Ditto, adds padding on 64-bit.

[..]
> +++ b/include/uapi/linux/tcp.h
> @@ -126,10 +126,12 @@ enum {
>  #define TCP_INQ                        36      /* Notify bytes available to read as a cmsg on read */
>
>  #define TCP_CM_INQ             TCP_INQ
>
>  #define TCP_TX_DELAY           37      /* delay outgoing packets by XX usec */
> +#define TCP_AUTHOPT                    38      /* TCP Authentication Option (RFC2385) */
> +#define TCP_AUTHOPT_KEY                39      /* TCP Authentication Option update key (RFC2385) */

RFC2385 is md5 one.
Also, should there be TCP_AUTHOPT_ADD_KEY, TCP_AUTHOPT_DELTE_KEY
instead of using flags inside setsocketopt()? (no hard feelings)

[..]
> +/**
> + * enum tcp_authopt_flag - flags for `tcp_authopt.flags`
> + */
> +enum tcp_authopt_flag {
> +       /**
> +        * @TCP_AUTHOPT_FLAG_REJECT_UNEXPECTED:
> +        *      Configure behavior of segments with TCP-AO coming from hosts for which no
> +        *      key is configured.
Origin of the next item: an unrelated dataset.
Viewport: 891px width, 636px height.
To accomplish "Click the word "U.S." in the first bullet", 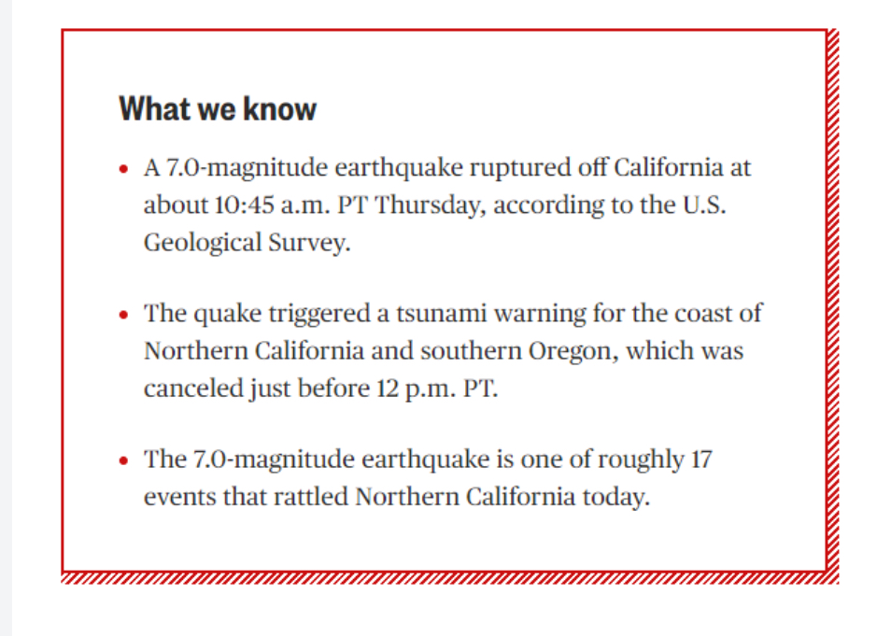I will 704,205.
The default recommended by RFC is to silently accept
> +        *      such connections.
> +        */
> +       TCP_AUTHOPT_FLAG_REJECT_UNEXPECTED = (1 << 2),
> +};
> +
> +/**
> + * struct tcp_authopt - Per-socket options related to TCP Authentication Option
> + */
> +struct tcp_authopt {
> +       /** @flags: Combination of &enum tcp_authopt_flag */
> +       __u32   flags;
> +};

I'm not sure what's the use of enum here, probably:
#define TCP_AUTHOPT_FLAG_REJECT_UNEXPECTED BIT(2)

[..]
> +struct tcp_authopt_key {
> +       /** @flags: Combination of &enum tcp_authopt_key_flag */
> +       __u32   flags;
> +       /** @local_id: Local identifier */
> +       __u32   local_id;
> +       /** @send_id: keyid value for send */
> +       __u8    send_id;
> +       /** @recv_id: keyid value for receive */
> +       __u8    recv_id;
> +       /** @alg: One of &enum tcp_authopt_alg */
> +       __u8    alg;
> +       /** @keylen: Length of the key buffer */
> +       __u8    keylen;
> +       /** @key: Secret key */
> +       __u8    key[TCP_AUTHOPT_MAXKEYLEN];
> +       /**
> +        * @addr: Key is only valid for this address
> +        *
> +        * Ignored unless TCP_AUTHOPT_KEY_ADDR_BIND flag is set
> +        */
> +       struct __kernel_sockaddr_storage addr;
> +};

It'll be an ABI if this is accepted. As it is - it can't support RFC5925 fully.
Extending syscall ABI is painful. I think, even the initial ABI *must* support
all possible features of the RFC.
In other words, there must be src_addr, src_port, dst_addr and dst_port.
I can see from docs you've written you don't want to support a mix of different
addr/port MKTs, so you can return -EINVAL or -ENOTSUPP for any value
but zero.
This will create an ABI that can be later extended to fully support RFC.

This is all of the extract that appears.